Guatemala: ex-officers arrested in ‘disappearances’

Prosecutors in Guatemala on Jan. 6 announced the arrest of 14 former military and government officials for alleged crimes against humanity committed during the country's 1960-1996 civil war. Among the detained is Benedicto Lucas García, chief of the army High Command under the rule of his late brother, ex-dictator Fernando Romeo Lucas García, between 1978 and 1982. Also detained were retired Gen. Francisco Luis Gordillo, who helped bring José Efrain Rios Montt to power in the coup that toppled Lucas García in 1982, and Byron Barrientos, who was interior minister during the 2000-2004 presidency of Alfonso Portillo. "The cases that we have documented were [attacks] against the non-combatant civilian population including children," the country's chief proscutor Thelma Aldana said, asserting that they were among "the largest forced disappearances in Latin America."

Guatemalan media broadcast images of the former officials in handcuffs, some of them in tears, as they were led away to a military prison.
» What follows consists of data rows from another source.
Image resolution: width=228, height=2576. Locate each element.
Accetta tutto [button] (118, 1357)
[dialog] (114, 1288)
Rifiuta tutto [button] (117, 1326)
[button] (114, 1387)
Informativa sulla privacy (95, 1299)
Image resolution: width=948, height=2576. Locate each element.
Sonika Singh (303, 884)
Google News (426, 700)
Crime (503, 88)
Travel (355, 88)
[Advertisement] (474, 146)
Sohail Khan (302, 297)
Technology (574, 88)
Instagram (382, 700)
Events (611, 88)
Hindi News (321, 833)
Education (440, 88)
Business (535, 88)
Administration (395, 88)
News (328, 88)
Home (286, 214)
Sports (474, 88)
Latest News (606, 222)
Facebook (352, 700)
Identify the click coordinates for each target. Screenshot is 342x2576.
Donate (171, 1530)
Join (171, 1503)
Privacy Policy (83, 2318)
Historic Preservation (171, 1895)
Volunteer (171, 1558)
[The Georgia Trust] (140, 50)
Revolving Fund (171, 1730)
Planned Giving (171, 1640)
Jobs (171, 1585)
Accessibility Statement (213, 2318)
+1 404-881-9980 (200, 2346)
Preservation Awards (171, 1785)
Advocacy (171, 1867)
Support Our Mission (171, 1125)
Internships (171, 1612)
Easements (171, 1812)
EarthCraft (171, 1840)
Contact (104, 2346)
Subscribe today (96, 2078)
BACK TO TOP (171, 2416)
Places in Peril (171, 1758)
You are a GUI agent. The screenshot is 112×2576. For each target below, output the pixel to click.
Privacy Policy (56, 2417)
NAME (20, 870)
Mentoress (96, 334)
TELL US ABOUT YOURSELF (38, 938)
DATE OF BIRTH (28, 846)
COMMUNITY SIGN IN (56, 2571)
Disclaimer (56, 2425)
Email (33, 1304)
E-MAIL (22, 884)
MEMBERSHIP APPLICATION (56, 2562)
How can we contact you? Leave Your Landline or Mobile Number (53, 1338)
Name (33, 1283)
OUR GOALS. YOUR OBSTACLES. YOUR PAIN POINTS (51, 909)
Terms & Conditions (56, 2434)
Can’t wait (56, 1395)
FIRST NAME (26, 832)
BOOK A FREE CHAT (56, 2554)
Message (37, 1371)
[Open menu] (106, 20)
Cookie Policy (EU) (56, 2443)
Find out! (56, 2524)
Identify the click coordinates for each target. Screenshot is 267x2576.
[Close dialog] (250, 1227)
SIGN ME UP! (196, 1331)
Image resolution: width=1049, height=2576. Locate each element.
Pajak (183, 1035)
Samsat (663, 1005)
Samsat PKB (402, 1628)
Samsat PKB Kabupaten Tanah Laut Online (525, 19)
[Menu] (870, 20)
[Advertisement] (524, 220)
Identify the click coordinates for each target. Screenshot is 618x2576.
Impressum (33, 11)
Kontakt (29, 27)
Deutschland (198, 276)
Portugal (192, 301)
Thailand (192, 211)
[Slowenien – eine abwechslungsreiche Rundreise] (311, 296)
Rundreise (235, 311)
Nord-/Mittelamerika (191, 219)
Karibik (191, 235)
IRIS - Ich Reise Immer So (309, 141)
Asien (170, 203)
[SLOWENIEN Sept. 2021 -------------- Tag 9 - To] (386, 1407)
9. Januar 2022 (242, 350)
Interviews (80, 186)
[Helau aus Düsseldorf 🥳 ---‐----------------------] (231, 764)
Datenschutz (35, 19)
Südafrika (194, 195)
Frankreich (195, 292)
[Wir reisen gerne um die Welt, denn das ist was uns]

Lucas García is accused of participating in at least 558 "forced disappearances." Other charges against the men include involvement in the 1982 massacre at Plan de Sánchez, Baja Verapaz department, in which soldiers and paramilitary troops tortured, sexually abused and killed local residents. Lucas García struck a defiant tone, telling reporters: "I fought the guerilla face-to-face, arm-against-arm, and not as a coward or a psychopath."

Prosecutors also moved to have the immunity of office lifted for Edgar Justino Ovalle, a member and co-founder of the party of presidnet-elect Jimmy Morales, who is set to be inaugurated next week. As a sitting lawmaker, Ovalle is not subject to criminal prosecution unless fellow legislators vote to remove his immunity. (AP, EFE, La Hora, Guatemala, Jan. 6)

The Lucas García and Rios Montt dictatorships have been accused of genocide agaist Guatemala's Maya indigenous peoples.